First off, what's the decrease in cost if the production stays the same? If
it's also 20-30% then the doubling isn't really relevant, is it? (One example
might be the cost of a 75W incandescent bulb, which was essentially a
commodity over several decades, but where the doubling time would be long.)

Second, how does one compare a car from 1950 to a car from now? They are built
to very different standards and expectations.
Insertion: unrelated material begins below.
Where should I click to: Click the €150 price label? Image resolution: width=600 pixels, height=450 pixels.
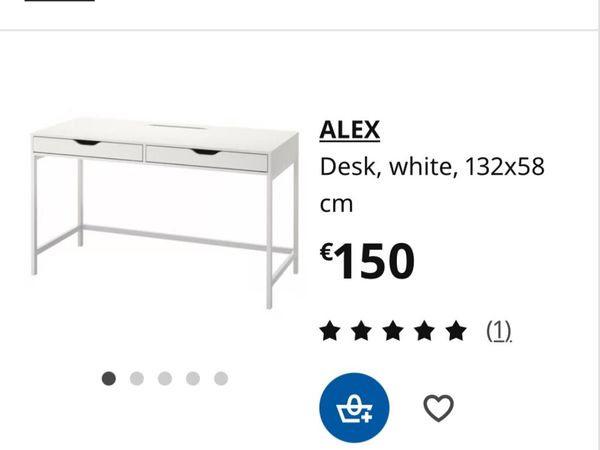point(367,261)
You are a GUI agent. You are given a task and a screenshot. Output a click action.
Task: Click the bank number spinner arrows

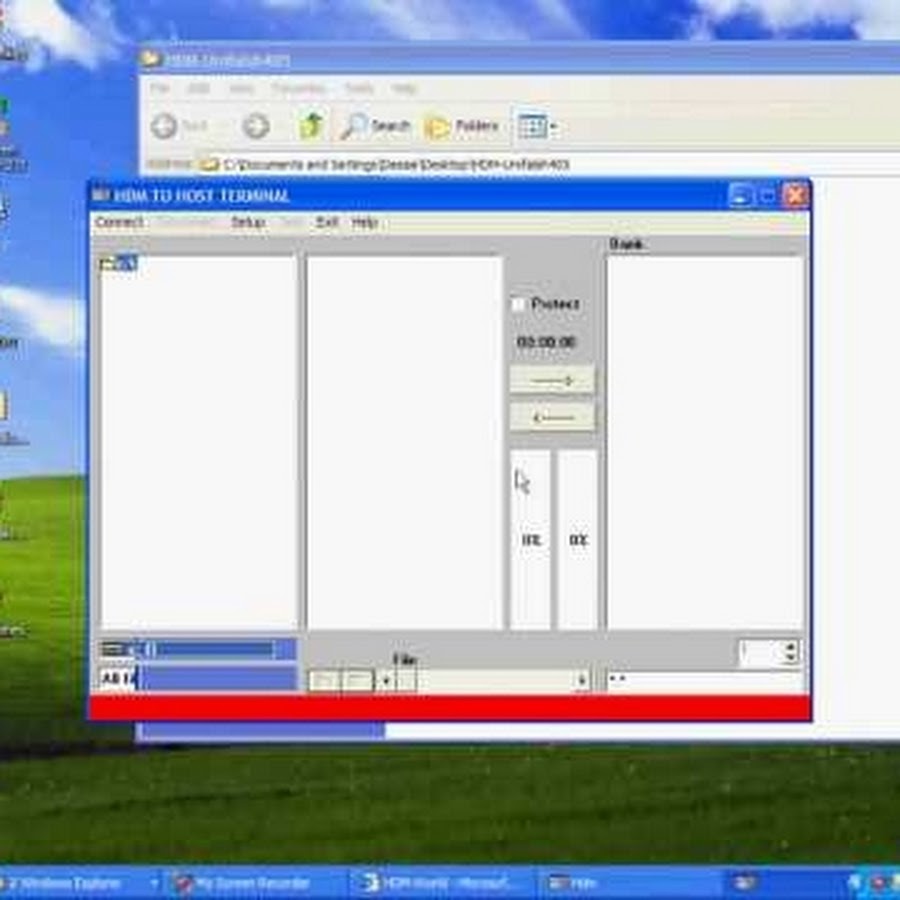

There have been 3 doublings of car production since 1950, says
[http://en.wikipedia.org/wiki/List_of_countries_by_motor_vehi...](http://en.wikipedia.org/wiki/List_of_countries_by_motor_vehicle_production)
(10.5M cars in 1950, 87M cars now).

The average purchase price of a car in the US in 1950 was $1,500. That's an
upper bound of the production cost. Should I really believe that a modern car
costs no more than $1,500 * 0.8^3 = $750 in 1950 dollars to produce? That's
under $8,000 in 2014 dollars, while the average sales price for a modern car
is more than $30K. I don't believe the profit margin in car manufacturing is
anywhere near that high.

Can you explain how cars fit your description? Since my quick analysis says
it's not all that meaningful to the discussion.

Also, the production cost of petroleum has not followed the trend that you
suggest is universal.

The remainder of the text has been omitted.